▶ _Given data_:
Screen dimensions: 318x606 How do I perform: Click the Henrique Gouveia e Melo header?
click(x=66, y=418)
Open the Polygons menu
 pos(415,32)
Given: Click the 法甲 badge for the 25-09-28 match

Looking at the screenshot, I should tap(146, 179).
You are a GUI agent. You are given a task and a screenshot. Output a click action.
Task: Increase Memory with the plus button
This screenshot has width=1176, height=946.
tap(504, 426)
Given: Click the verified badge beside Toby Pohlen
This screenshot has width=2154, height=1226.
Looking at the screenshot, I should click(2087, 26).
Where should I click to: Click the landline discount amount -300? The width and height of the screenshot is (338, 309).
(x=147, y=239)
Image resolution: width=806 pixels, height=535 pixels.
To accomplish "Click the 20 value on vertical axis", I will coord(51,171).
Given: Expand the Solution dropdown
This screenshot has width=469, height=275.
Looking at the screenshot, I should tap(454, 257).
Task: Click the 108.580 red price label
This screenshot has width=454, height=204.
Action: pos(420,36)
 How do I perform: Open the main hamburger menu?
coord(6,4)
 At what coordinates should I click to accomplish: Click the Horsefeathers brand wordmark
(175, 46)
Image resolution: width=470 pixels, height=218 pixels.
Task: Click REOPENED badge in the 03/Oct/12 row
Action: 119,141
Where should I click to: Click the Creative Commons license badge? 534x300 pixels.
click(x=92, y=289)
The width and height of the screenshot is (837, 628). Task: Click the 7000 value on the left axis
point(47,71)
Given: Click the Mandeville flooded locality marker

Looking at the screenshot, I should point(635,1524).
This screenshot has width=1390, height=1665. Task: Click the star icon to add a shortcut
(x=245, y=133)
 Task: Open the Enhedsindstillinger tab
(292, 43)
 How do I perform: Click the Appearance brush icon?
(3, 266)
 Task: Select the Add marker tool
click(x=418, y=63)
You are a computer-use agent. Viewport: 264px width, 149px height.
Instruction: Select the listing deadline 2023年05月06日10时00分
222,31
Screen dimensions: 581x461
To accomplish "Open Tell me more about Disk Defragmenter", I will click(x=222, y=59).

▶ _What is expected_:
What the answer should hold is an exact copy of each line from the one containing "At what coordinates" to the final line of the listing above.

▶ _Written answer_:
 At what coordinates should I click to accomplish: Click the Horsefeathers brand wordmark
(175, 46)
Image resolution: width=470 pixels, height=218 pixels.
Task: Click REOPENED badge in the 03/Oct/12 row
Action: 119,141
Where should I click to: Click the Creative Commons license badge? 534x300 pixels.
click(x=92, y=289)
The width and height of the screenshot is (837, 628). Task: Click the 7000 value on the left axis
point(47,71)
Given: Click the Mandeville flooded locality marker

Looking at the screenshot, I should point(635,1524).
This screenshot has width=1390, height=1665. Task: Click the star icon to add a shortcut
(x=245, y=133)
 Task: Open the Enhedsindstillinger tab
(292, 43)
 How do I perform: Click the Appearance brush icon?
(3, 266)
 Task: Select the Add marker tool
click(x=418, y=63)
You are a computer-use agent. Viewport: 264px width, 149px height.
Instruction: Select the listing deadline 2023年05月06日10时00分
222,31
Screen dimensions: 581x461
To accomplish "Open Tell me more about Disk Defragmenter", I will click(x=222, y=59).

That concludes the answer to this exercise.